There is a history[;] this provision was something that was important to us here. Because of our — the history that my firm had in DBSD. Because there were efforts in DBSD to disrupt the Plan. Your Honor may recall that from that record that it took eighteen months before we got approval of a change of control from the FCC because of efforts to present that because of the effect that it might have on the appeal. . . . We had genuine concerns and there is real reason for this and in particular this case when you have an entity or ultimately a person who has been found to [have] acted inequitably on the basis of subordination, there is no question and we believe it is narrowly tailored to the issues before the Court. . . .

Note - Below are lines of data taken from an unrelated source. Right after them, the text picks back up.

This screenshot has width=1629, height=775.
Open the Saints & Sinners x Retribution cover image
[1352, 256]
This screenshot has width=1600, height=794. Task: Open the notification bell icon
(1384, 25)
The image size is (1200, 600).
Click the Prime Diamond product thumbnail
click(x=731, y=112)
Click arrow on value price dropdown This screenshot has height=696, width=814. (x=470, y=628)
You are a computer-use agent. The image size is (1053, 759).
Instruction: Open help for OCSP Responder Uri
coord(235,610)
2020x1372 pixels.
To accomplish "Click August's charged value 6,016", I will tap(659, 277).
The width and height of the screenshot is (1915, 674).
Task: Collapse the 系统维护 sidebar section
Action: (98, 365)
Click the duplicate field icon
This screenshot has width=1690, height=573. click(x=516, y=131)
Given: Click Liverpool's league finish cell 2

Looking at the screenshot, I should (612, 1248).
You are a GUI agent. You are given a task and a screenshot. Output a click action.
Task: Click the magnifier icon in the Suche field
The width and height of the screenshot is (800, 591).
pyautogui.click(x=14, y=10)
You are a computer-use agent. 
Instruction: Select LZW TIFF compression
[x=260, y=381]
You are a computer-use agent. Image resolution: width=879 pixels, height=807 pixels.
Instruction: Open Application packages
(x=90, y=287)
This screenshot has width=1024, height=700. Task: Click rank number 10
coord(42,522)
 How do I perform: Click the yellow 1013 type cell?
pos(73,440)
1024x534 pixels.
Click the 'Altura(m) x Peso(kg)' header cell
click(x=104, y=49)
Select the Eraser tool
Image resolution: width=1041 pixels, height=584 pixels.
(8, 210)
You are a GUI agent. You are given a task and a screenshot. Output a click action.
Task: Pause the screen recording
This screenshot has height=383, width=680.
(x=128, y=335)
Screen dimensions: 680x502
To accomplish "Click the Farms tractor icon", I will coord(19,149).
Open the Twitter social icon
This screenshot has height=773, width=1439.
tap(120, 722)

(A00314.) [12] On March 27, 2015, the Bankruptcy Court approved Injunction B in the form set forth above and confirmed the Plan. SPSO’s appeal of that Order followed.


This appeal raises three issues, the first two of which were briefed by the parties. The third was raised by the Court as logically flowing from the first two, and each party had an opportunity to respond to that issue. In that order, the issues are (1) whether Injunction B implicitly (and properly) assumes ongoing jurisdiction by the Bankruptcy Court of jurisdiction to enforce its terms after the Effective Date, (2) whether Injunction B is too vague and too broad, and (3) whether Injunction B is supported by sufficient factual findings.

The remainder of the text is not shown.